Hungriges Braungesicht pendelte mittlerweile regelmäßig zwischen seiner Arbeitsstelle in New York und dem Dorf der Namenlosen. Dort bewohnte er gemeinsam mit Duftende Blume ein Zelt, das Listiger Fuchs und Liebliche Kaktee für ihre Tochter und deren Freund gebaut hatten. Nur zum Philosophieren zog der Inder in seine Tonne, die immer noch neben denen von Häuptling Diogenes und Rising Sun stand.

Eines Abends saßen Rising Sun und Hungriges Braungesicht wieder einmal im Dorf der Namenlosen vor ihren Tonnen, um unter dem einmaligen Sternenhimmel zu philosophieren. Da unterbrach der Inder die Stille.

„Rising Sun, wir haben uns in der letzten Zeit sehr erfolgreich um die Lösung von Konflikten aller Art in unserer Welt gekümmert. Ich bin der Meinung, dass jetzt der Zeitpunkt gekommen ist, dass wir uns nun endlich dem Thema widmen sollten, weswegen du bei der UNO angefangen hast: Dem Schutz bedrohter kleiner Völker, die leider über keine Lobby verfügen.“

„Das ist ein guter Vorschlag, Hungriges Braungesicht. Ich werde darüber nachdenken.“

Und genau in dem Moment, in dem sich Rising Sun wieder ganz auf das Philosophieren konzentrieren wollte, ging eine Nachricht auf seinem Mobiltelefon ein. Der Indianer las sie sofort. Sie stammte von dem kanadischen Kollegen David Chercheur, der vor einiger Zeit den Film über die Inselgruppe im Nordwest­Pazifischen Becken gedreht und damit einen wichtigen Beitrag zum Gelingen der ersten Konferenz zur Konfliktlösung unter der Leitung des Indianers geleistet hatte. Rising Sun wusste, dass der Kanadier irgendwo in Zentralafrika unterwegs war, um im Auftrag der Abteilung von Monsieur Représentant nach einem geheimnisvollen Waldgebiet zu forschen.

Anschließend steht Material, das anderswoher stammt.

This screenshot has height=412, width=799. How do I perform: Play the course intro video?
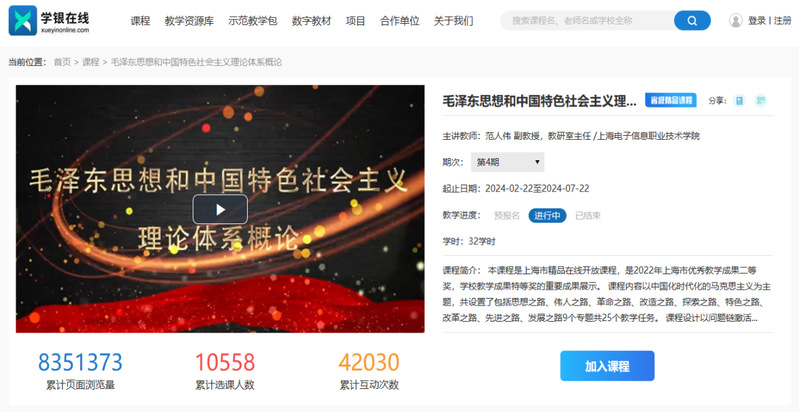click(x=220, y=209)
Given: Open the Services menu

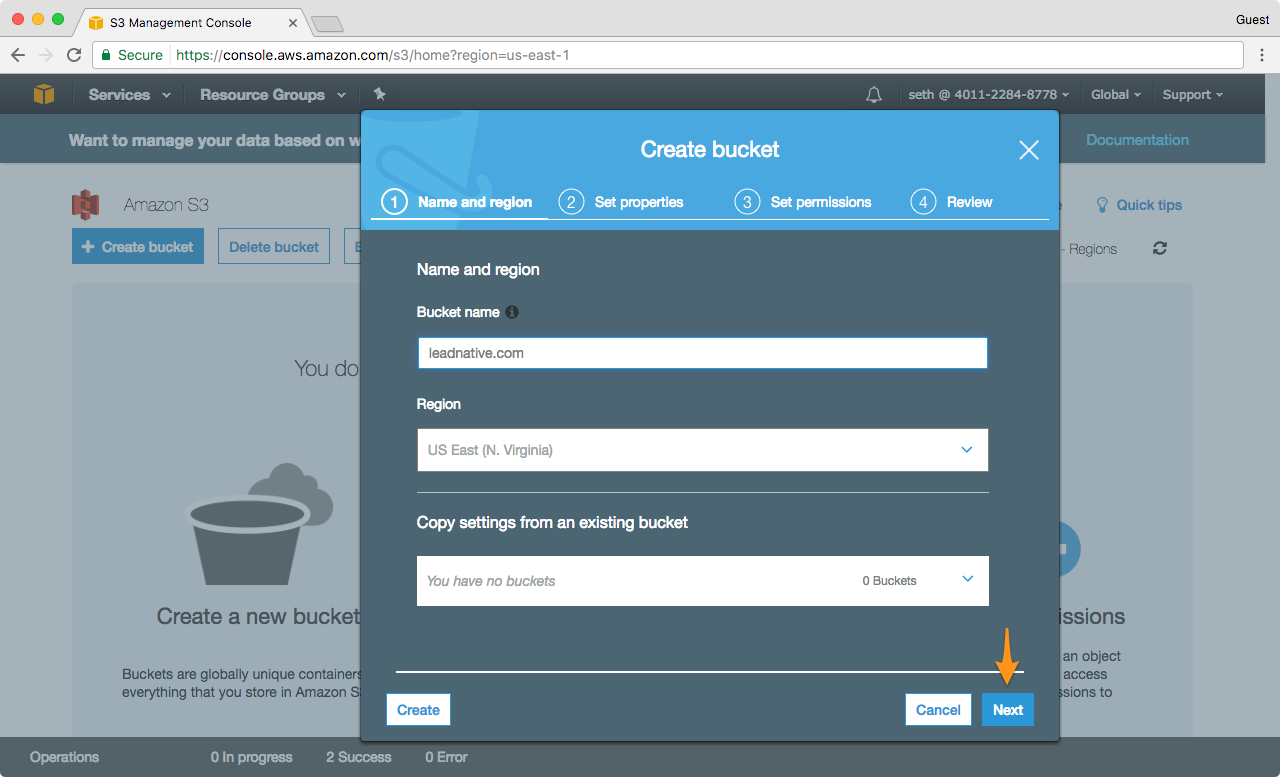Looking at the screenshot, I should tap(128, 95).
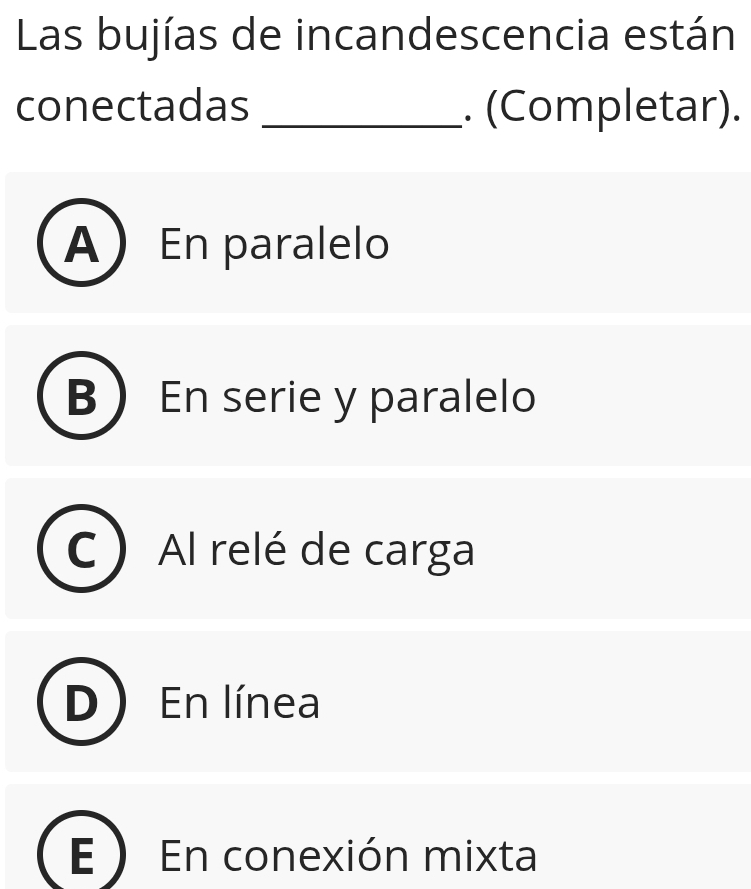Image resolution: width=751 pixels, height=889 pixels.
Task: Click the 'Al relé de carga' text
Action: coord(316,550)
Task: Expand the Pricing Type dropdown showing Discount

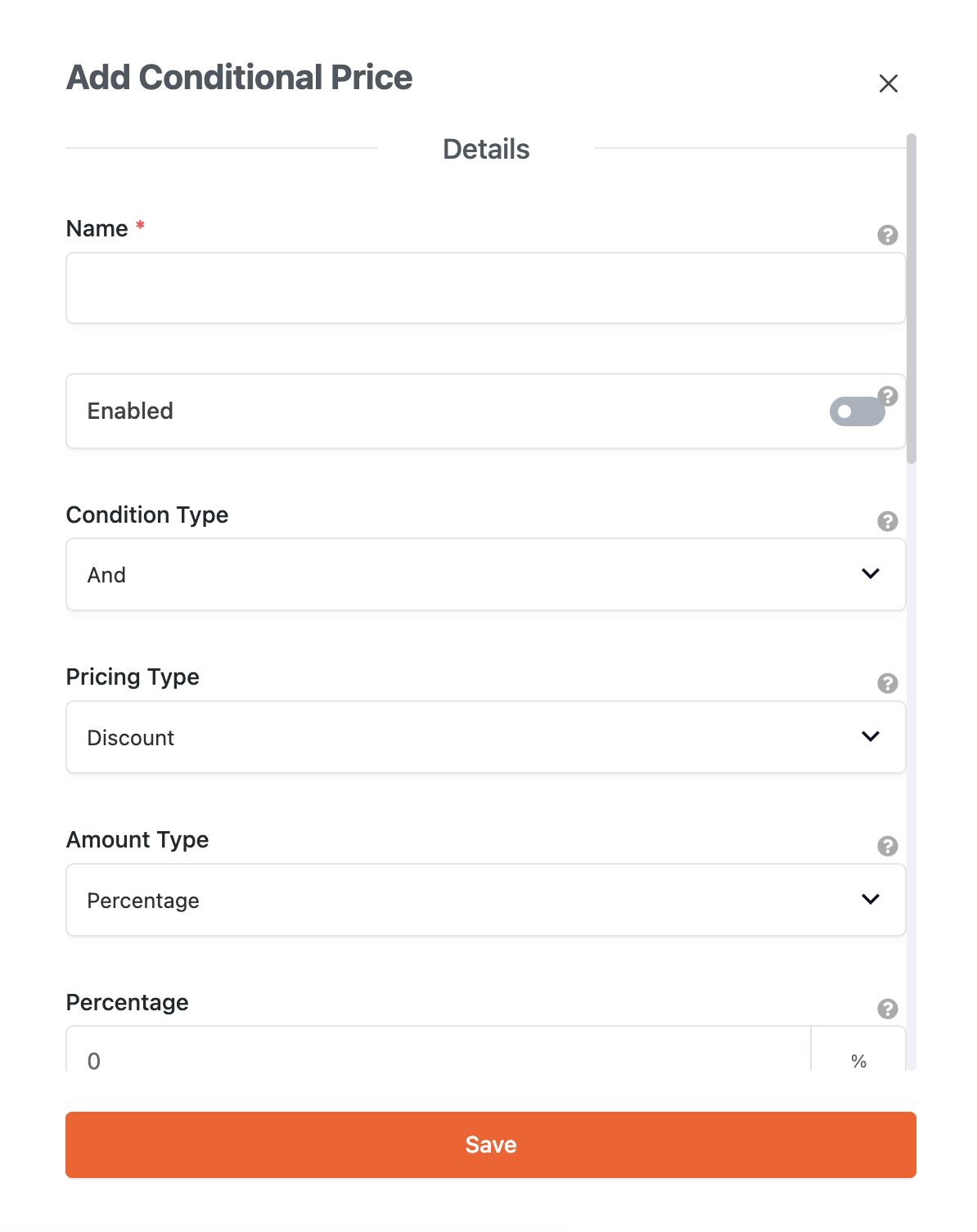Action: [x=485, y=737]
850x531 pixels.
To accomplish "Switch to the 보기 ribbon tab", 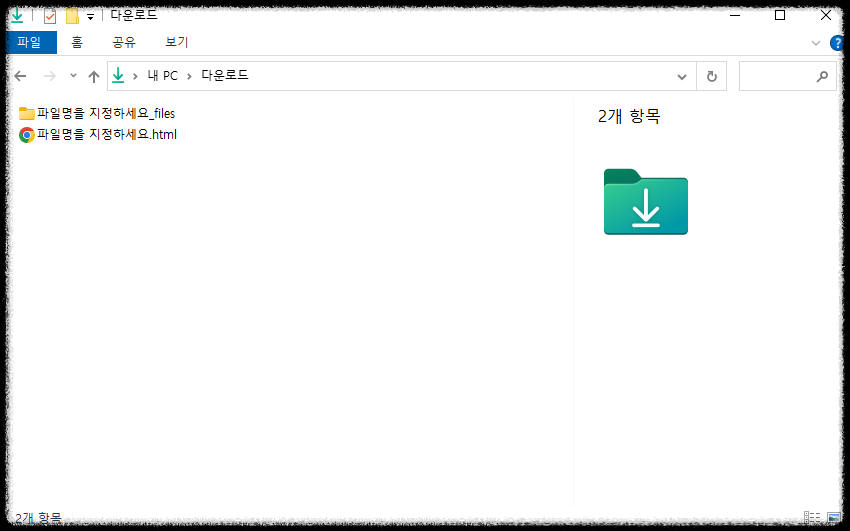I will 177,42.
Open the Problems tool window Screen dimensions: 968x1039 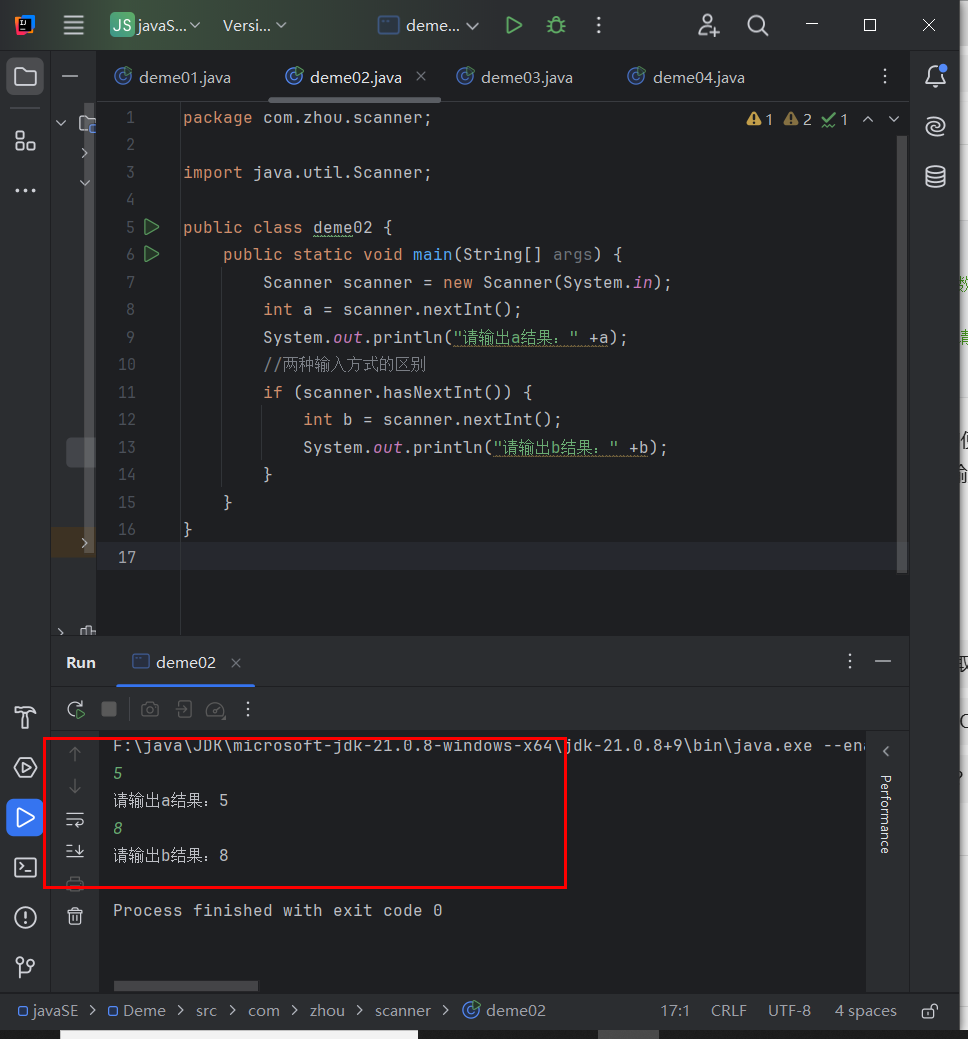[x=24, y=917]
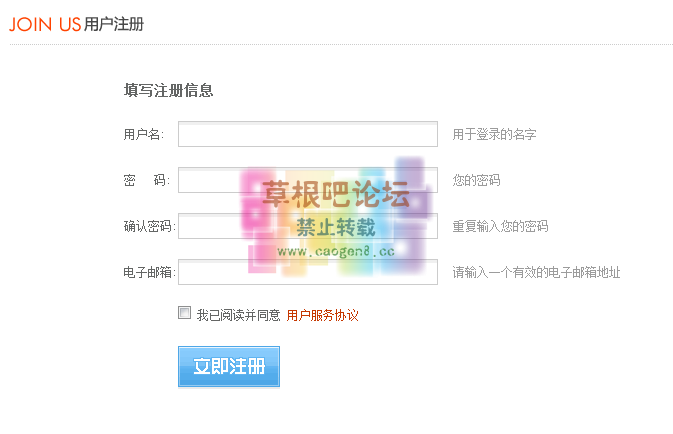Click the 我已阅读并同意 label text
Viewport: 673px width, 434px height.
238,315
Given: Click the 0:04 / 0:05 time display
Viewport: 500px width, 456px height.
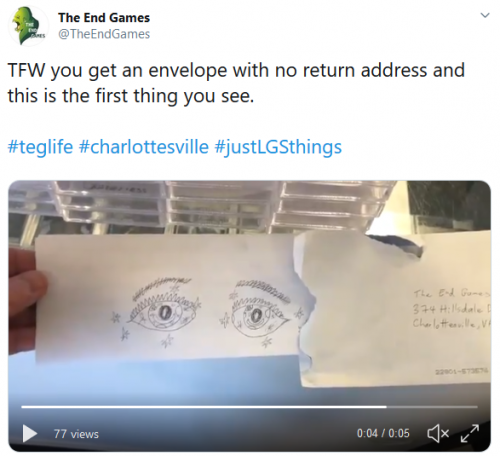Looking at the screenshot, I should (383, 433).
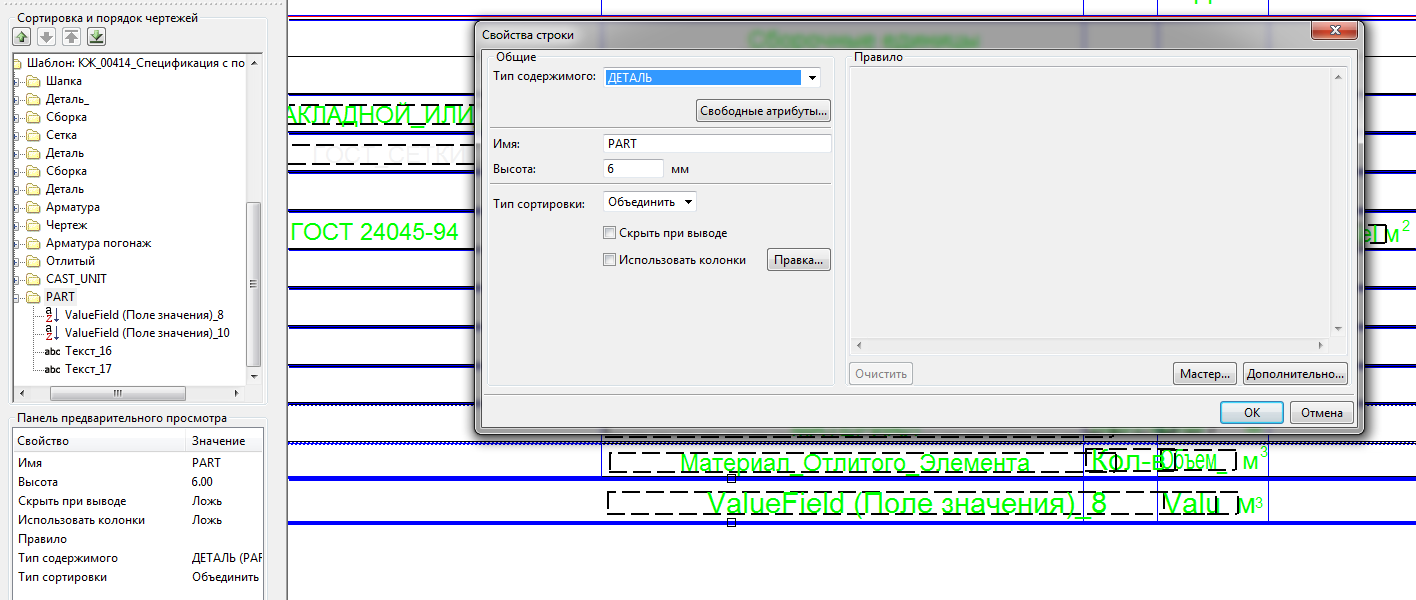Click the move to top icon
This screenshot has height=600, width=1416.
pos(71,37)
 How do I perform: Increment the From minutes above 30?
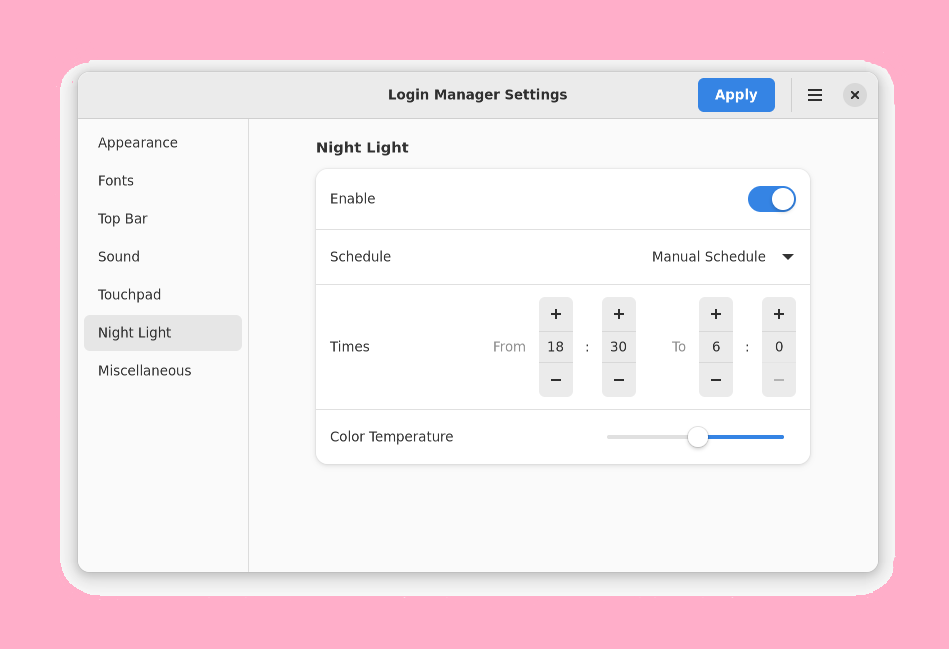[x=618, y=313]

Rising Sun, rette die Sonnenkinder vor dem guten Herrscher Charles, dem Ersten, und seinen Spezialeinheiten. Wegen der Ausbeutung wertvoller Bodenschätze ist der Fortbestand dieses kleinen und besonders schützenswerten Volkes bedroht. Einen ausführlichen Bericht habe ich mit der Post aus Frankreich an Jonathan geschickt. David

P.S. Ich werde gefangen gehalten, mit dem Ziel, dass ich die Sonnenkinder verrate.“

Rising Sun zeigte dem Inder die Nachricht ihres Kollegen.

„Was hältst du davon, Hungriges Braungesicht?“

„Es geht los mit dem Schutz bedrohter kleiner Völker. Ich regle die Formalitäten bei der UNO, damit du über ein ausreichend großes Budget verfügen kannst, und du kümmerst dich um unseren Kollegen und die Sonnenkinder.“

„Was weißt du über diesen guten Herrscher Charles, den Ersten, und das Volk der Sonnenkinder?“

„Spontan fällt mir dazu nicht viel ein. Der gute Herrscher Charles, der Erste, gilt im Gegensatz zu den meisten Regierungschefs auf dieser Welt vielen jungen Menschen als Vorbild, und vom Volk der Sonnenkinder habe ich noch nie etwas gehört. Als Mitglied in spe des Stamms der Namenlosen sagt mir mein Bauchgefühl, dass wir uns morgen Abend nach unserer Rückkehr nach New York mit unserem Freund Wladimir treffen sollten. Wie du weißt, hat er Zugang zu Informationen, die ich offiziell gar nicht oder nur sehr langsam bekomme. Ich leite deshalb sofort die Nachricht, die du gerade von David bekommen hast, ergänzt durch die Bitte, uns auch diesmal zu unterstützen, an ihn weiter und lade ihn für 19.00 Uhr in unser Stammlokal ein.“

Die beiden saßen noch eine Stunde vor ihren Tonnen, um zu philosophieren. Aber Rising Sun war nicht in der Lage, sich zu entspannen. In Gedanken weilte er im für ihn unbekannten fernen Afrika. Eine innere Stimme sagte ihm, dass er dort Menschen kennenlernen würde, die so dachten und fühlten wie er und seinen weiteren Lebensweg entscheidend beeinflussten. Rising Sun sah noch einmal hinauf zu den Sternen und hatte das Gefühl, dass sein Lieblingsstern besonders hell strahlte, um ihm genügend Kraft zu geben, die vor ihm liegenden Aufgaben zu bewältigen.